Today, the PC government is warning that, as a result of low oil prices, the budget surplus will be less than expected and the pace of province’s economic growth is slowing.
This government could easily win an Oscar for how it acts surprised whenever volatile resource revenue is volatile,” says Hehr. “By their own admission, the budget is going down by $503 million mostly because of the change in the price of a barrel of oil.
“No one should be shocked by this, least of all the Conservatives,” says Hehr. “We’ve been warning about Alberta’s dangerous revenue imbalance for at least a decade.”

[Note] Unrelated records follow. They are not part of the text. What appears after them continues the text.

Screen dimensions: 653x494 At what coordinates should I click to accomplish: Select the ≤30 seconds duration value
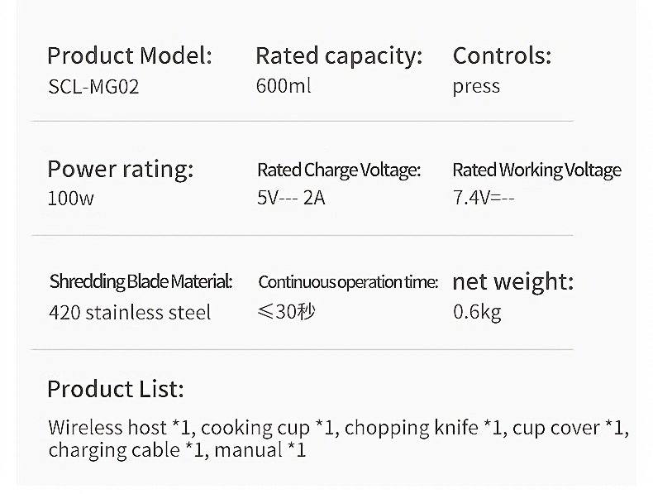[287, 311]
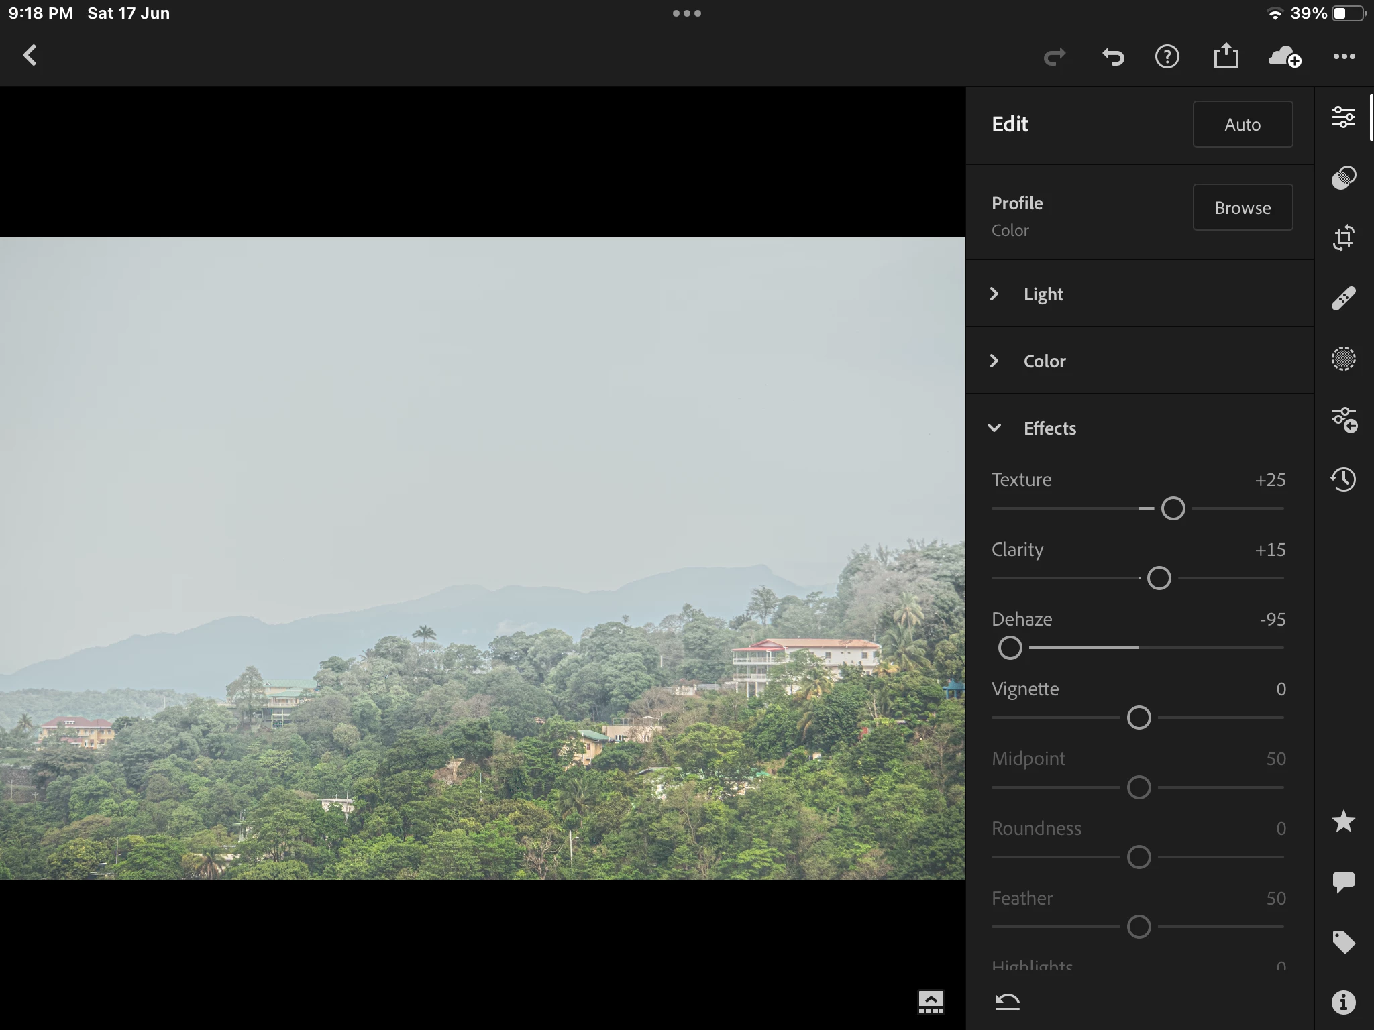Screen dimensions: 1374x1030
Task: Open the Masking tool
Action: pyautogui.click(x=1343, y=359)
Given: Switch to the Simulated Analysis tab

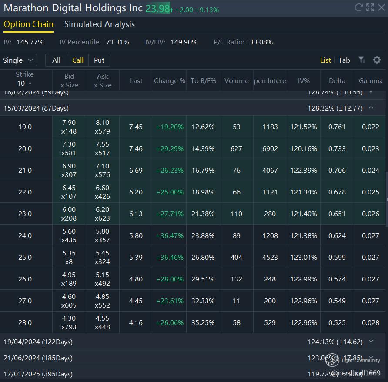Looking at the screenshot, I should (x=100, y=24).
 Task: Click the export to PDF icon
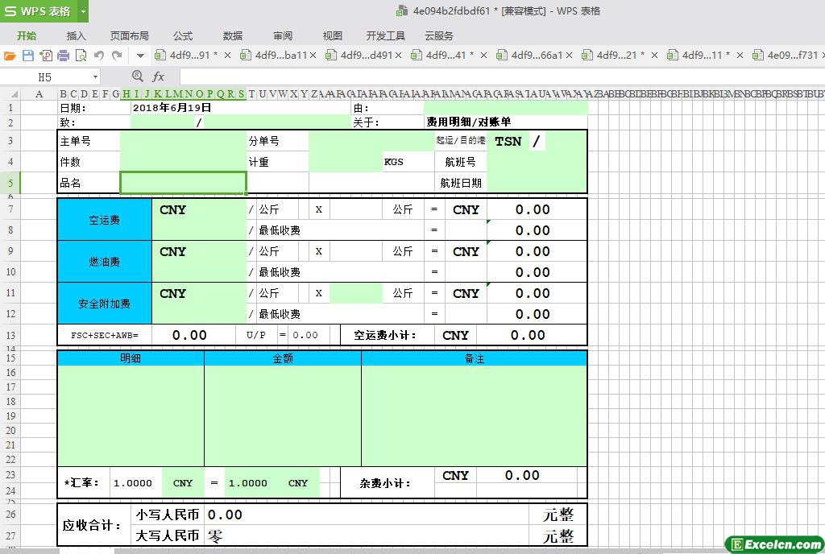pos(45,56)
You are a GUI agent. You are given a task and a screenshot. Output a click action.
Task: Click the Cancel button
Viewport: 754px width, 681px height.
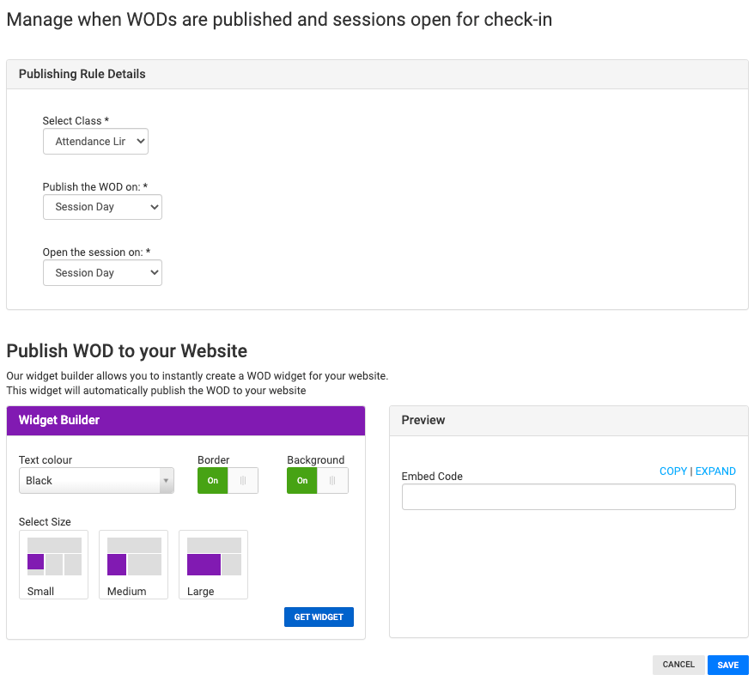pos(678,665)
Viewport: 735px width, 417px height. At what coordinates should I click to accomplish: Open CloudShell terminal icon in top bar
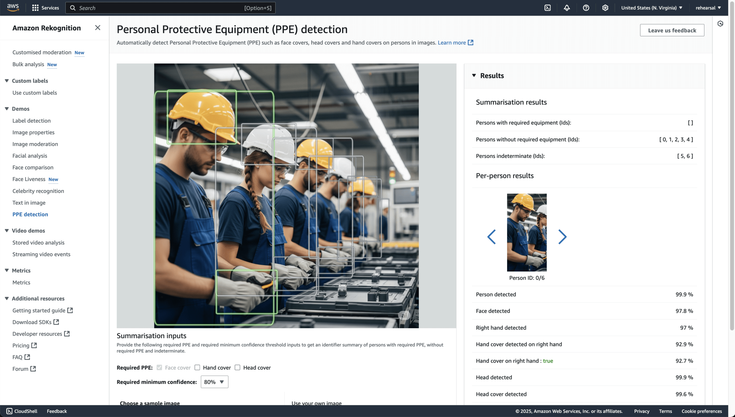547,8
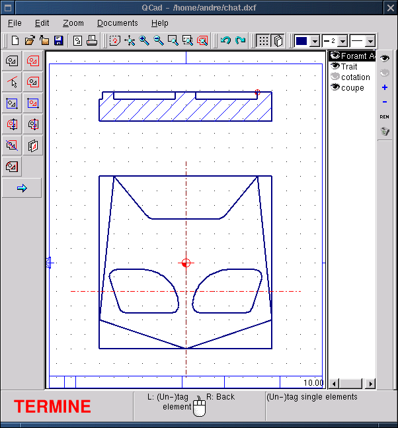Viewport: 398px width, 428px height.
Task: Click the REN rename layer button
Action: [x=385, y=116]
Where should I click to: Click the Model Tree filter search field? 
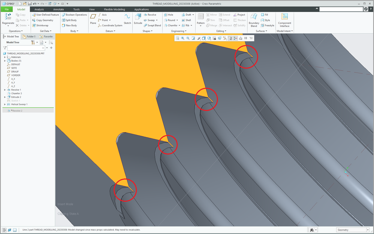25,48
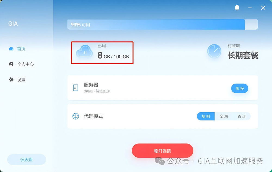
Task: Open the 设置 sidebar item
Action: [x=21, y=80]
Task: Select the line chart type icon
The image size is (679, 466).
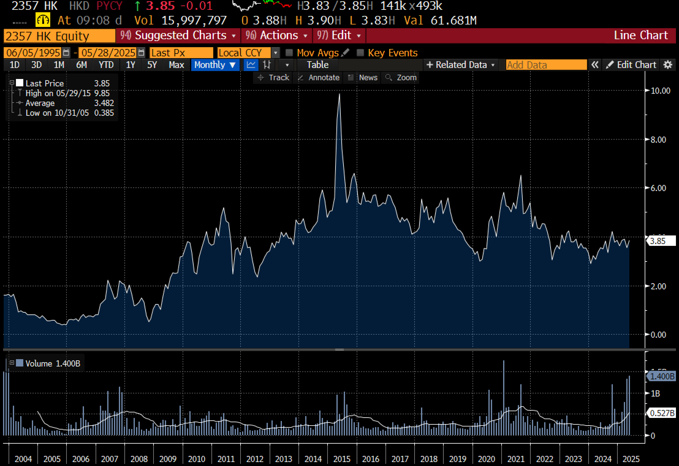Action: click(x=251, y=65)
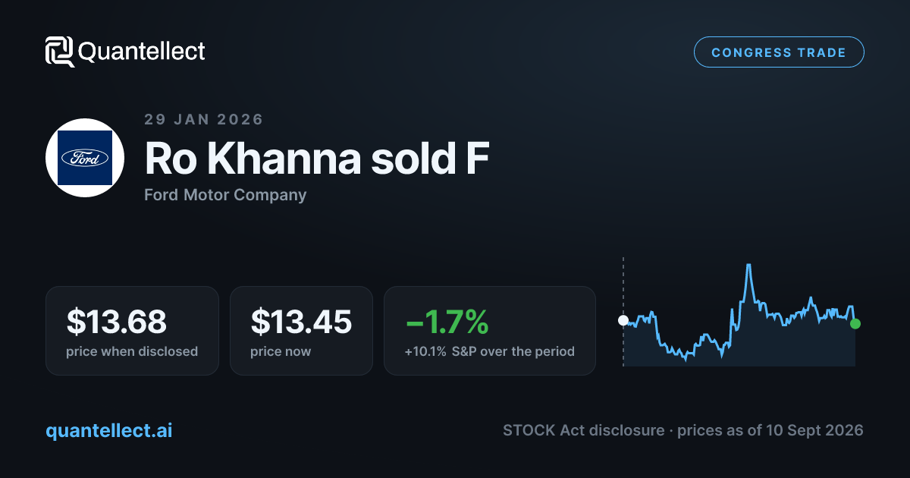Select the $13.45 price now card
Image resolution: width=910 pixels, height=478 pixels.
[301, 330]
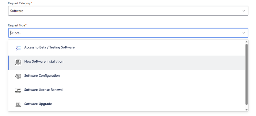This screenshot has height=116, width=256.
Task: Pick Software Configuration from the list
Action: click(x=42, y=75)
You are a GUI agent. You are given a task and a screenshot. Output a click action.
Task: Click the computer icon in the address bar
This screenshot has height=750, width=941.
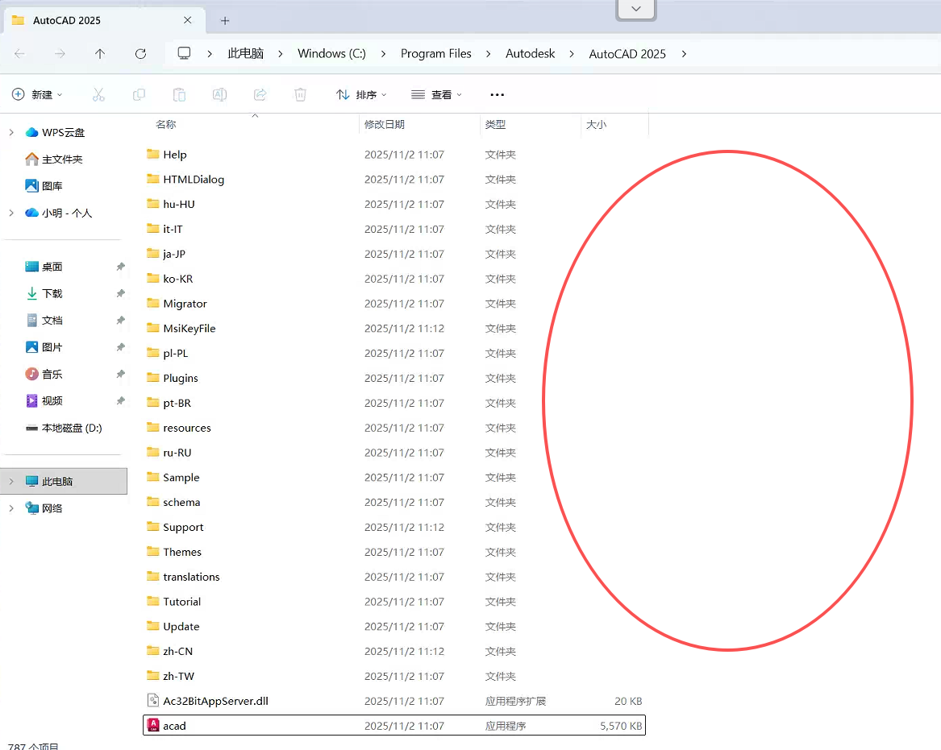tap(184, 53)
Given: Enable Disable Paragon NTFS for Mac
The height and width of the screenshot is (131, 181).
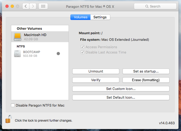Looking at the screenshot, I should [x=13, y=105].
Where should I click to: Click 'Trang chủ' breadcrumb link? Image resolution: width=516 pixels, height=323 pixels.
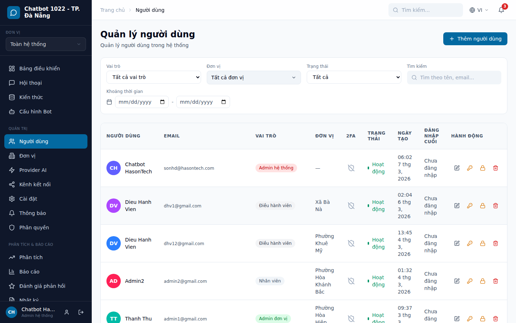(x=113, y=10)
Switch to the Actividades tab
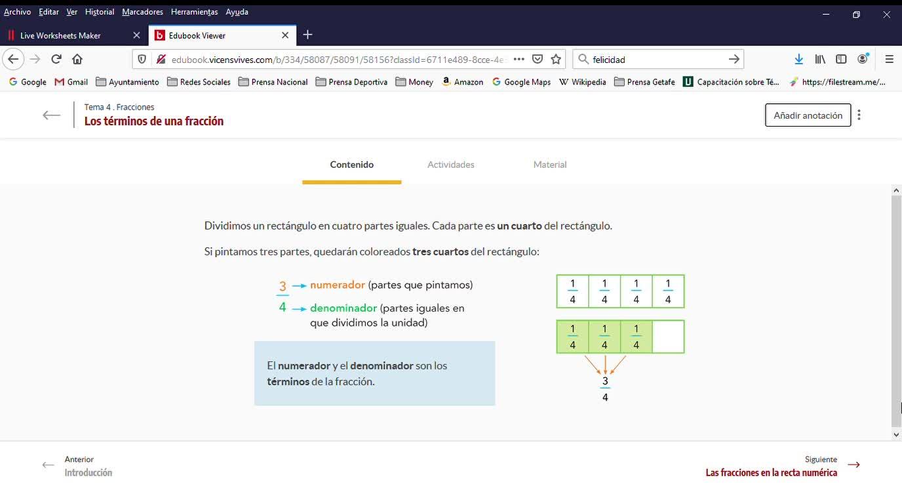 [450, 165]

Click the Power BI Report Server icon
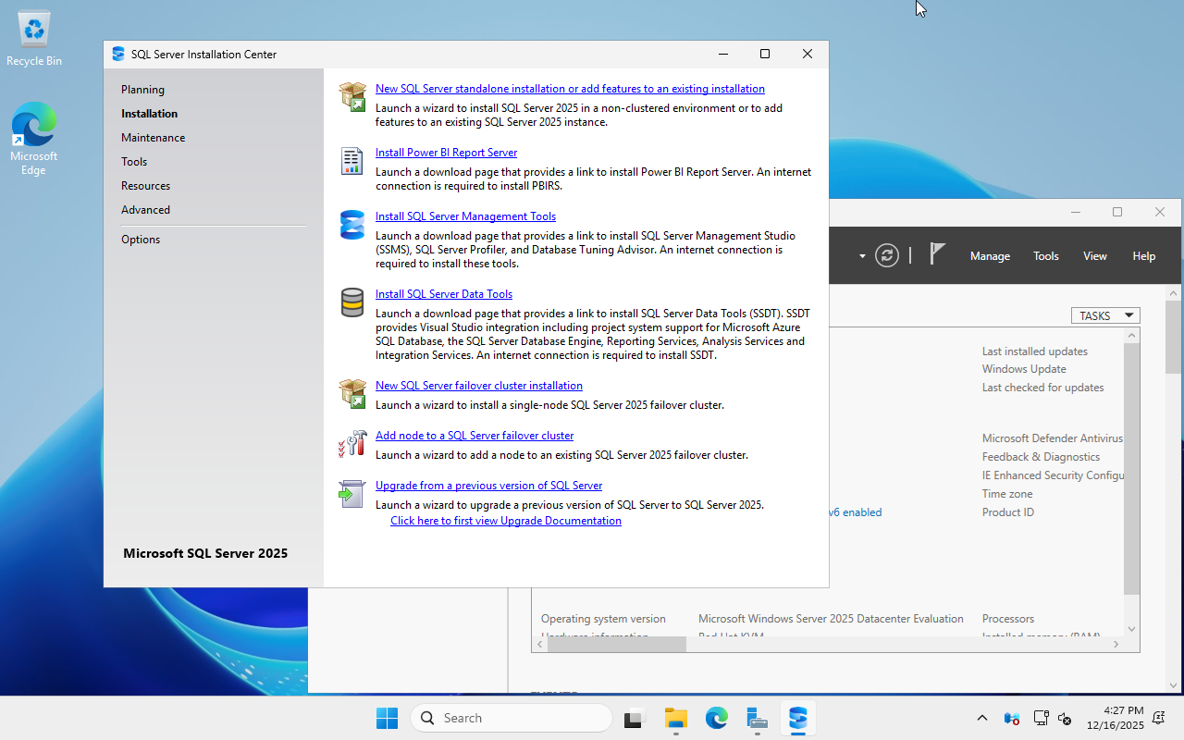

Aside from oil prices, the PCs seem to be taking aim at public sector contracts and settlements previously negotiated and agreed to by the government, saying they are adding pressure to the financial situation. This is one of several dubious ways in which the government claims it is showing restraint, however, every action they have taken has been either a reversal of their own decisions or in response to public scandals.
“Going after the frontline workers to pay for the excesses of the previous administration is not a good solution to the problem the PCs created themselves,” says Hehr. “It is their lack of leadership on fixing our revenue streams, allowing billions in deferred maintenance, making political decision on other infrastructure projects, and trying to bully workers in the collective bargaining process that has got us to where we are.”
“This government shouldn’t be asking Albertans to tighten their belts,” says Hehr. “They should be worried Albertans may drive them out of office for gross mismanagement.”